Using the entries below, copy out all lines where "search" is found.
╭─ MATERIAL SUPPLIED
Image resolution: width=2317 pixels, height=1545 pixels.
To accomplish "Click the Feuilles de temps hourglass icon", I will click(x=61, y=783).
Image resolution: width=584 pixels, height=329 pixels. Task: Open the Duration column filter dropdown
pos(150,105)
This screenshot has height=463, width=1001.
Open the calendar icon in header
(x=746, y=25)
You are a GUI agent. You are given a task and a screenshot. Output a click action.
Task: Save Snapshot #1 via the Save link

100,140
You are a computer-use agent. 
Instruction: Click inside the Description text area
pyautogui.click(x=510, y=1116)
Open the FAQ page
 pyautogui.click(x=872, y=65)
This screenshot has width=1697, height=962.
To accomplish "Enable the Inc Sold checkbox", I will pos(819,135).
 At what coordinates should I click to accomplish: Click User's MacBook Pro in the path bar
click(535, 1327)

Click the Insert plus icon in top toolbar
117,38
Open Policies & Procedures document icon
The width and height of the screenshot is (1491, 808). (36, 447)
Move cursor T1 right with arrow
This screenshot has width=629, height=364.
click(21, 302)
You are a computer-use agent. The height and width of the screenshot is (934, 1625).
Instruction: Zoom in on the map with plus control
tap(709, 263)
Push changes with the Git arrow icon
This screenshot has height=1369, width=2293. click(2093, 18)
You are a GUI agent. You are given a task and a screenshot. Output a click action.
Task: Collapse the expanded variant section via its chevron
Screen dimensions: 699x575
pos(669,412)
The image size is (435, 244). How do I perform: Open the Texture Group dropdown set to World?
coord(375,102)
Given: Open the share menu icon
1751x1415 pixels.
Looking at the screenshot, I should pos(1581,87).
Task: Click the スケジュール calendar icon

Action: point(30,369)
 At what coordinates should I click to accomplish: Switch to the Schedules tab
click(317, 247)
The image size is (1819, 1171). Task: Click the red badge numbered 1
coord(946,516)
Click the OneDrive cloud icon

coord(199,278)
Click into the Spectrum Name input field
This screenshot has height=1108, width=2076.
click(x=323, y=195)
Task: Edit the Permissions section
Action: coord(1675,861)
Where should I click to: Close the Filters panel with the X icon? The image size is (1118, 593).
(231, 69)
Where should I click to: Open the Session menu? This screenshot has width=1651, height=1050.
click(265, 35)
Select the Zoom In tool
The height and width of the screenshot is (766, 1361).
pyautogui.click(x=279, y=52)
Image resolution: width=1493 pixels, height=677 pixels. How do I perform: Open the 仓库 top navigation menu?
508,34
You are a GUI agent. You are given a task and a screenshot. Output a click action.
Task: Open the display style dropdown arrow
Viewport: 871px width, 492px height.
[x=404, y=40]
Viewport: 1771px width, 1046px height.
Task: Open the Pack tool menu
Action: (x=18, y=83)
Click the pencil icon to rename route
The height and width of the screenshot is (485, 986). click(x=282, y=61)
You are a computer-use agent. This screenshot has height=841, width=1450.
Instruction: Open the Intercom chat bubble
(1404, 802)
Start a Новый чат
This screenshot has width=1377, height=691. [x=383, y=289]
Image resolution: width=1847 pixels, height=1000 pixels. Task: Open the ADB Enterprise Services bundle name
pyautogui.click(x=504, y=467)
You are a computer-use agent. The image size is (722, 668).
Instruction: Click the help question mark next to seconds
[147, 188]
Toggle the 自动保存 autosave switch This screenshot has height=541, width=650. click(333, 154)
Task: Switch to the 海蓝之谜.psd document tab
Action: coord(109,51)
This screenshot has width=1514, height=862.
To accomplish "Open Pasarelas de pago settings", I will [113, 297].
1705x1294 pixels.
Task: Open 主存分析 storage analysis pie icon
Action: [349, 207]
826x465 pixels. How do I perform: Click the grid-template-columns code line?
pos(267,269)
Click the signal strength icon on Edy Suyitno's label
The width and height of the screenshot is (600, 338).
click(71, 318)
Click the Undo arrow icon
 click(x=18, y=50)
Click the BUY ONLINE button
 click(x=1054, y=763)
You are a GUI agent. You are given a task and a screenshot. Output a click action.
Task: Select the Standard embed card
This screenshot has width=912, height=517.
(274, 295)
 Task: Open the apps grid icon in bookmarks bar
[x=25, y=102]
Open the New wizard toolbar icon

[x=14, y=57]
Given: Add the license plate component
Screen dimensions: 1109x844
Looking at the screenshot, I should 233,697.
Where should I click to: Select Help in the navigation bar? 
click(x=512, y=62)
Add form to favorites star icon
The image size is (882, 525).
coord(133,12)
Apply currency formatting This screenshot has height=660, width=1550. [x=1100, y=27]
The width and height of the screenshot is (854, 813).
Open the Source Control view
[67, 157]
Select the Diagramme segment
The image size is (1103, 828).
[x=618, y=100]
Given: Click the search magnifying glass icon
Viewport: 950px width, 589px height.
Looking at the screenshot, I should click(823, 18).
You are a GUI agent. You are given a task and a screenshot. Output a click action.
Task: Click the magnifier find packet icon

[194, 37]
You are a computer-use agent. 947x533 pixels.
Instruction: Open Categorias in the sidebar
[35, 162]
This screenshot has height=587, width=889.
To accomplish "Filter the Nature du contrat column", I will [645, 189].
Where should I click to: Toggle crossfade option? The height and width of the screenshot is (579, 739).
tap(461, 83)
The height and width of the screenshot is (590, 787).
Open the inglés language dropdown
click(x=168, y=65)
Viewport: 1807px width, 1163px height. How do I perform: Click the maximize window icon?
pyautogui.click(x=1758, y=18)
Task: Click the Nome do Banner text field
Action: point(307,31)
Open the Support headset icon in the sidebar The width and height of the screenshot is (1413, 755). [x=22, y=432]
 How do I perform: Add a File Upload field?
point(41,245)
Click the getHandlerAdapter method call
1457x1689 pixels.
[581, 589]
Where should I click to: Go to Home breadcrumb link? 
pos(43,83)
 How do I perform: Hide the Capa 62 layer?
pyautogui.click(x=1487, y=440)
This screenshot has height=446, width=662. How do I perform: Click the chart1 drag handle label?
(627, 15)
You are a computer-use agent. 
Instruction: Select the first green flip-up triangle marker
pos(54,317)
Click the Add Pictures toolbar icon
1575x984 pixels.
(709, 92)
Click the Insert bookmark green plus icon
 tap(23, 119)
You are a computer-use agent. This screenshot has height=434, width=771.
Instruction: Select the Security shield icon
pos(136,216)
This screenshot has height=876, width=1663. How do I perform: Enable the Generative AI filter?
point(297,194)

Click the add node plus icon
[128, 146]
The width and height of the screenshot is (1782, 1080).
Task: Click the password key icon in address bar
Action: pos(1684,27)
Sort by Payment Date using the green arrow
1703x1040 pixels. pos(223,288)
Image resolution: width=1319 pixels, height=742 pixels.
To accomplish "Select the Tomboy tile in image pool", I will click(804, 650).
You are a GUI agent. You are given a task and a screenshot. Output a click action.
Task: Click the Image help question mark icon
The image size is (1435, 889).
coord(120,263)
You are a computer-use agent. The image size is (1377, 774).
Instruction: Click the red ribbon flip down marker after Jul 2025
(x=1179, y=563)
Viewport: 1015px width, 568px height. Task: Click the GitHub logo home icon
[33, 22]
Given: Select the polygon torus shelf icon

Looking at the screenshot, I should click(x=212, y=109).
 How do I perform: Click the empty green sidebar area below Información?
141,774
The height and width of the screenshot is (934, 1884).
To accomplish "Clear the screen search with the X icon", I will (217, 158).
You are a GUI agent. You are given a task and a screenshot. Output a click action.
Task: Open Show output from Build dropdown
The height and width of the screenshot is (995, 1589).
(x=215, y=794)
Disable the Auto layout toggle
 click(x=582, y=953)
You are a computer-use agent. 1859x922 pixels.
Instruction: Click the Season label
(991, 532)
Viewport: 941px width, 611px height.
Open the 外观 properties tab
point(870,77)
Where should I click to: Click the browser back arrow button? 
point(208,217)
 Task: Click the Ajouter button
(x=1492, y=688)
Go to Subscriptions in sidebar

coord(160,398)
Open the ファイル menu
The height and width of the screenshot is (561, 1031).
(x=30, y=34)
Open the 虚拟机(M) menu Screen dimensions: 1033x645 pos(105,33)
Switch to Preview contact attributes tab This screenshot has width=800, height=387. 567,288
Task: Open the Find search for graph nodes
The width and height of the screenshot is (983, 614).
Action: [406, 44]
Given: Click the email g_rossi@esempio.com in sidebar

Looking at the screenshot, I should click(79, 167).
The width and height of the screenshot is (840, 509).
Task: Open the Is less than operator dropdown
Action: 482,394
╰─
> [SOLUTION]
Given: Click the search magnifying glass icon
To accomplish "Clear the screen search with the X icon", I will (217, 158).
Task: Open the Find search for graph nodes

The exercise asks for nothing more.